The process of SEECA must be part of an integrated effort beginning in mission planning phases. Identification of functional requirements, along with the criticality of those functions provide the basis for the analysis. Unambiguous statement of these requirements, along with comprehensive statement of the SEE relevant aspects of the environment must then be included in the procurement specifications. From this foundation, the hardware level requirements for various subsystems follow, and finally these requirements flow down to the component level.

In this latter stage, the concepts behind the system functional criticality evaluation can be reapplied at the subsystem level with the understanding that possible SEE failure mechanisms must be identified at the component level, and the effects of those SEEs tracked to the board or subsystem boundaries to assess their effects on the system function. The team comprised of the radiation effects experts and the subsystem engineers then evaluate the need for SEE hardening and mitigation techniques based on the expected frequency of occurrence in the given orbit, the severity of the occurrence, the error budget allocated to that particular subsystem, and the cost and complexity of reducing the occurrence or impact of SEE in one part of the subsystem versus another.

Elements of SEECA are found throughout the process, from mission planning, to requirements definition and environment specification, to system and subsystem criticality assignments, to detailed subsystem design, and finally test and verification.
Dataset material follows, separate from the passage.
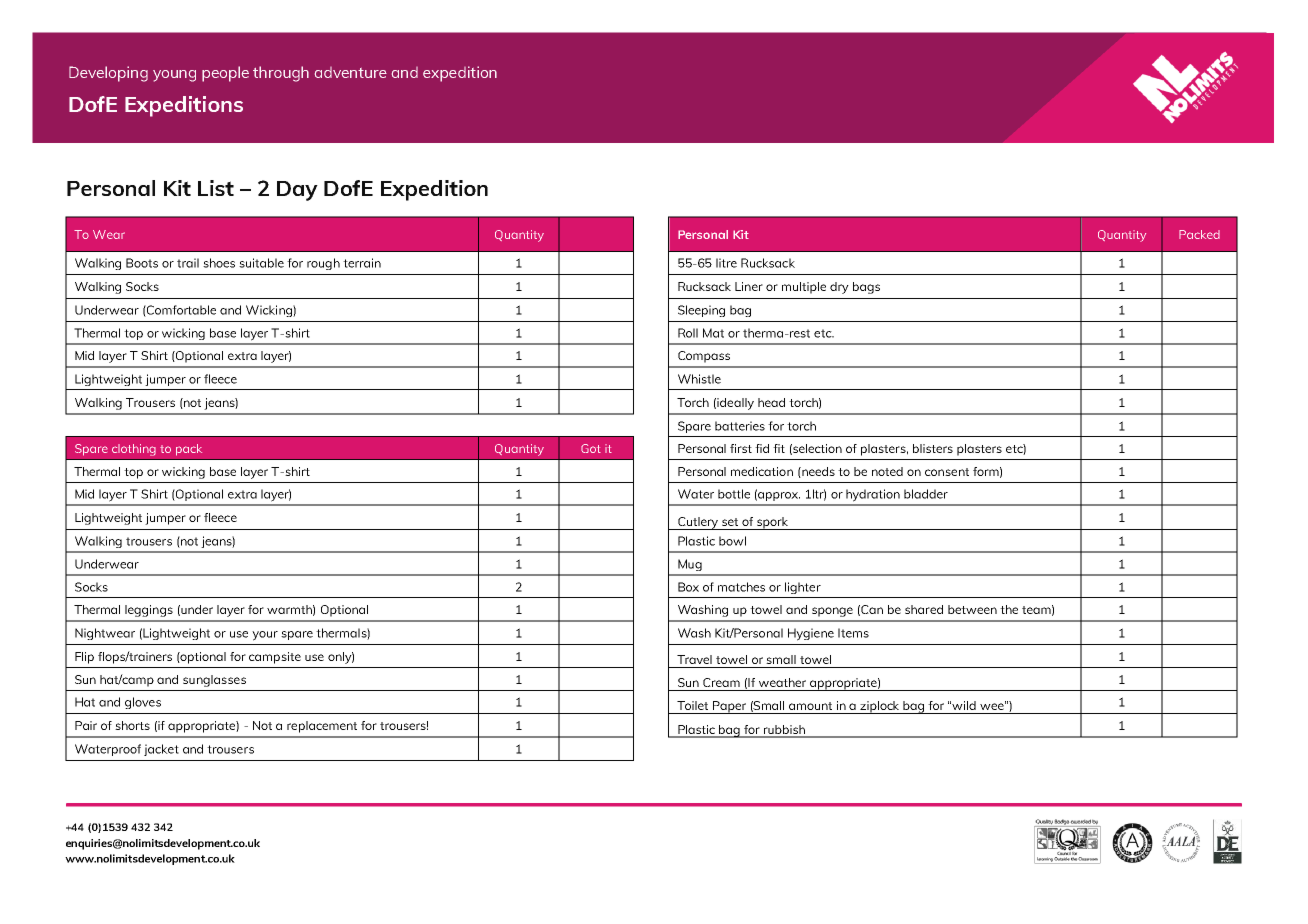 This image has height=924, width=1308. I want to click on shorts, so click(132, 725).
In each of these stages, radiation environmental and test scientists should provide input and work as integrated members of the design or procurement effort. These individuals will likely belong to both the procurement and the contracting activities, and their roles should be identified clearly in the beginning stages of the procurement.

The benefits of a disciplined approach to single event effect management result in the deployment of a reliable system with known risk levels, the aversion of costly retrofits of SEE hardened parts or mitigation schemes, and the minimization of overall system complexity and costs.